The release of investigation report on North Korea human rights crimes was a result of United Nations backed by major States like U.S, UK, Japan and South Korea attention to urgent dangers of atrocities (Hong 2014). North Korea was viewed as an actual danger which great powers should be united to approach as it increasingly undermined common human rights and value. There are different perspectives or international relation theories that can help look at 2014 North Korea human right issues. Specifically, the theories would focus on the character of relationship between Western States on one hand and Eastern States on the other over the issue. They would also help to indicate whether such relations would be marked by convergence towards cooperation, peace, stability or deterioration leading to open sanctions and perhaps even a war.

Eventually, the answers to the outcomes or aftermath of North Korea report are of enormous importance.

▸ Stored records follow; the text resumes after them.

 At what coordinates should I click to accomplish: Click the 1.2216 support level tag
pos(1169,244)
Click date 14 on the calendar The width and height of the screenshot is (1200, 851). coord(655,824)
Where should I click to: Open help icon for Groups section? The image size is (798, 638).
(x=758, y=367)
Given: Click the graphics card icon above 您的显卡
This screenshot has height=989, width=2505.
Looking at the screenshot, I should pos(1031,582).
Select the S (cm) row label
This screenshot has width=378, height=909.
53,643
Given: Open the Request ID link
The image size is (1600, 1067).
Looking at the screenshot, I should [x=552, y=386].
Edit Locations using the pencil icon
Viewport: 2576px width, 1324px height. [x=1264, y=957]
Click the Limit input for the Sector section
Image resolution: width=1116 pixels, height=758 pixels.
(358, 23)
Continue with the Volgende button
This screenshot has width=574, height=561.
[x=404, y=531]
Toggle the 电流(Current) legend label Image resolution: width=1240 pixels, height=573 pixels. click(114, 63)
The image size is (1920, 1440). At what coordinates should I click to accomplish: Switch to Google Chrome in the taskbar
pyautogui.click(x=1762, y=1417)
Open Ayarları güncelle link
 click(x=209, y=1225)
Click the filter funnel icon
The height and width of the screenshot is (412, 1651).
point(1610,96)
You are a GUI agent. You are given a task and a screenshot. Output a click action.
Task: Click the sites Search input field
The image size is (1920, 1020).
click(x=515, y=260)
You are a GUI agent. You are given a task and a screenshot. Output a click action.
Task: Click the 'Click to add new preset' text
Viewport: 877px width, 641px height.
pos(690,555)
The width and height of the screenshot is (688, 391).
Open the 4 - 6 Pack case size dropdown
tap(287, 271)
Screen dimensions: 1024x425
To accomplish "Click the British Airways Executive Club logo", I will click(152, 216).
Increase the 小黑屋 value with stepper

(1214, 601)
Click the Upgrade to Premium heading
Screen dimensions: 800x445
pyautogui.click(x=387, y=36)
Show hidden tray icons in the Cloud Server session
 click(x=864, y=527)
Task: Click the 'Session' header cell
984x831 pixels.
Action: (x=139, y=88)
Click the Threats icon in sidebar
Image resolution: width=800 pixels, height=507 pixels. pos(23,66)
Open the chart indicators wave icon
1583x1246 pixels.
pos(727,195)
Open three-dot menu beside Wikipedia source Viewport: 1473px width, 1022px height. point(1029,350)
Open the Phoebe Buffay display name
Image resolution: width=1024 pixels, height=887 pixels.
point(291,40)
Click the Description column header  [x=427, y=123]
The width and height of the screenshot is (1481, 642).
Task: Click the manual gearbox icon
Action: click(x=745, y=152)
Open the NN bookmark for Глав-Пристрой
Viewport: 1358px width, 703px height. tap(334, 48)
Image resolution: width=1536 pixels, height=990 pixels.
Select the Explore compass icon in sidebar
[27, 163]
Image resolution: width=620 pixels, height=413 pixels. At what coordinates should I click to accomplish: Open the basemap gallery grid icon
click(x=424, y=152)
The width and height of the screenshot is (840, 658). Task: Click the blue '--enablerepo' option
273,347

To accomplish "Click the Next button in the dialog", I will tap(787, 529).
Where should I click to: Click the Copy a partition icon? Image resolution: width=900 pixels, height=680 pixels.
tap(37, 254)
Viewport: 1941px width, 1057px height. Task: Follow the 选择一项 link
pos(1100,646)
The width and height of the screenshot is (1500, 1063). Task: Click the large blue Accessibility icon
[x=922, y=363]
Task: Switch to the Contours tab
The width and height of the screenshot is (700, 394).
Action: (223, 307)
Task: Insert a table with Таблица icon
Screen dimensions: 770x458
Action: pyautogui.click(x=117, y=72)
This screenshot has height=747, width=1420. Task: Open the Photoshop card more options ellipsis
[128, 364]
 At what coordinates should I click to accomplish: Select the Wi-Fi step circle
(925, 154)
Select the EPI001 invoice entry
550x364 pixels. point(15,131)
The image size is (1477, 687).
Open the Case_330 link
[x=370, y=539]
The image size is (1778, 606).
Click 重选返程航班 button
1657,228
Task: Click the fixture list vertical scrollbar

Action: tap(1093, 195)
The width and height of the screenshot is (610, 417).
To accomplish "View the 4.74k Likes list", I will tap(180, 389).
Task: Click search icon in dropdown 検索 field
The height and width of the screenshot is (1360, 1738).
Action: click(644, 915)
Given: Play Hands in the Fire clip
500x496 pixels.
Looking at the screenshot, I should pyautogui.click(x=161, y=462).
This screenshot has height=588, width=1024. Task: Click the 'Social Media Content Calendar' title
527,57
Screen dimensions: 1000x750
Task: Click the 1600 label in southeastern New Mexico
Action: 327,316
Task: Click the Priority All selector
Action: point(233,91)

If tension between the two fronts; the Western and Eastern worsen, the whole Eastern countries would be divided in a kind of cold war and there would be prospects for conflict or confrontation. On the other hand, peaceful resolution would bring sustained economic growth, resolution of regional disputes and successful management of possible global problems like nuclear weapons proliferation and terrorism.

Liberal optimists

As Friedberg (2005) points out, liberal theorists build their claims and viewpoints in international issues on resumed links between democracy, trade, growth and peace. In country that seeks to access other markets is required to oblige to performance of human rights issues. Ultimately, trade promotes democracy and ultimate peace, stability and liberty. Liberals see progressive forces that would lead to a world with ever-higher levels of peace and prosperity. The theory is based on a viewpoint that sees history in a smoothly ascending curve. When it comes to foreign affairs matters, most liberals regard the prospects for understanding, peace and cooperation among nations. On questions of their viewpoint on North Korea human right issue, and more generally on future of global politics, liberal would believe in pacifying power of mutually reinforcing mechanisms including; democratization, economic interdependence and international institutions. Despite the abuses, liberal optimist would offer suggestions on the probable approach the concerned States would take by noting the importance of shared interests and good relations between States (Williams 2004). North Korea trades a lot in energy sector and due to that, the States would look for ways to preserve peace ad avoid conflict.

As Keohane (2012) observes, liberal optimist’s places great confidence in the role played by international institutions at various levels and of various kinds. From this viewpoint, international institutions should be concerned in improving communication, reduce uncertainty and commit North Korean government in making credible and binding commitment to safeguard human rights. In doing so, that would help in easing or counteracting pernicious effect of anarchy and create way for higher level cooperation and attainable endeavors. Institutions in East Asia like APEC, ASEAN, East Asia Summit and United Nations would participate in human rights issues talks and ensure effective dialogues to sustained peace (Friedberg 2005).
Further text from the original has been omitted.